Pero parece que, desde entonces y hasta ahora, a los seres humanos nos resulta difícil alojar a otro ser humano, a menos que venga con una carta de recomendación o con algún tipo de garantía. María y José no tenían ni lo uno ni lo otro .

Donde no había más calor que el que ofrecían los bueyes, hubo la inigualable tibieza de la ternura y el abrazo familiar.

Así fue que el único lugar disponible resultó ser un pobre establo, que acogió sin condiciones a ese hombre y esa mujer con toda su problemática, abrigando gratuitamente la fragilidad que traían. Y esa disponibilidad creó las condiciones para el regalo más grande que nadie podría haber imaginado: la presencia sencilla de Dios que todo lo ilumina.

Entonces, ese lugar que parecía imposible de habitar fue otro lugar.
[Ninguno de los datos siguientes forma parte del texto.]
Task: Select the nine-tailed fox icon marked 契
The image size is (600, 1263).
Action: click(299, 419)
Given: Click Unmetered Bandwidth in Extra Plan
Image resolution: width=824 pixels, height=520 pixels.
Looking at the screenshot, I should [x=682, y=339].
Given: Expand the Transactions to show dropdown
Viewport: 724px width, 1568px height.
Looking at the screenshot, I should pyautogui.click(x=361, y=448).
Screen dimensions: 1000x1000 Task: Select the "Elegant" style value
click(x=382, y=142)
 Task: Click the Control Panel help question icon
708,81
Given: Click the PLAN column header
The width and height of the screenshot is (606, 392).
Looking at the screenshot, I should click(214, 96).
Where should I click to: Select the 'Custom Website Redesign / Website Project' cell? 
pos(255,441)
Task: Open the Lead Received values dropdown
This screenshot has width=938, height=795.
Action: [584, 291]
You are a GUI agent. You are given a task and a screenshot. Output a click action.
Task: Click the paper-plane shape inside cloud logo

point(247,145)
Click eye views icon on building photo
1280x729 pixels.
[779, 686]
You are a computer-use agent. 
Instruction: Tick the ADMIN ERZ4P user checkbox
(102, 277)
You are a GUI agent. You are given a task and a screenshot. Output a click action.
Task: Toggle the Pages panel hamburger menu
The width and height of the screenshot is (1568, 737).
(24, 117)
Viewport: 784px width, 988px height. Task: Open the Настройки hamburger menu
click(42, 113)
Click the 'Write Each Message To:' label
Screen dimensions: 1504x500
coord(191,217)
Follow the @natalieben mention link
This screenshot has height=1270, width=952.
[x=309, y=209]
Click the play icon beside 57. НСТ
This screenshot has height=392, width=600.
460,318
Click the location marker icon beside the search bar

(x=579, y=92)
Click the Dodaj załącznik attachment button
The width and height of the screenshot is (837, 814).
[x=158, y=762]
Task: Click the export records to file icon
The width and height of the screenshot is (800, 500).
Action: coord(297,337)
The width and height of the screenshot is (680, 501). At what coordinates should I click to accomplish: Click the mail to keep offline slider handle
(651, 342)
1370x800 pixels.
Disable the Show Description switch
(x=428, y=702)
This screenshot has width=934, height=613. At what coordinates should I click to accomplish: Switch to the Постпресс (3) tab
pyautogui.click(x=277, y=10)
Donde solo se sentía el olor hediondo de los animales comenzó a percibirse la suavidad del olorcito de un bebé. Donde sólo se oían rebuznos y mugidos se escuchó el llanto de un niño recién nacido y el arrullo de sus papás. Donde no había más calor que el que ofrecían los bueyes, hubo la inigualable tibieza de la ternura y el abrazo familiar. 

Así son las cosas con Dios, llega en silencio, escondido en realidades con las que, muchas veces, nos resulta difícil tomar contacto.

Parece que así son las cosas con Dios. No se anuncia en la portada de los diarios, llega en silencio, velado, escondido en esas realidades con las que, muchas veces, nos resulta difícil tomar contacto. Realidades propias y ajenas de fragilidad, dolor y necesidad que nos incomodan y que solemos esquivar con distintas excusas. Situaciones de personas concretas de carne y hueso que necesitan de nuestra hospitalidad sin condiciones. No es sino a través del encuentro con la humanidad que podemos encontrarnos con el Dios de la Vida. ¿Será que de eso se trata la Encarnación?

Que este tiempo de Adviento sea un tiempo en el que nuestro corazón-pesebre se abra a ese encuentro y que esa experiencia nos regale la alegría y la paz de la presencia sencilla, amorosa y transformadora de Dios.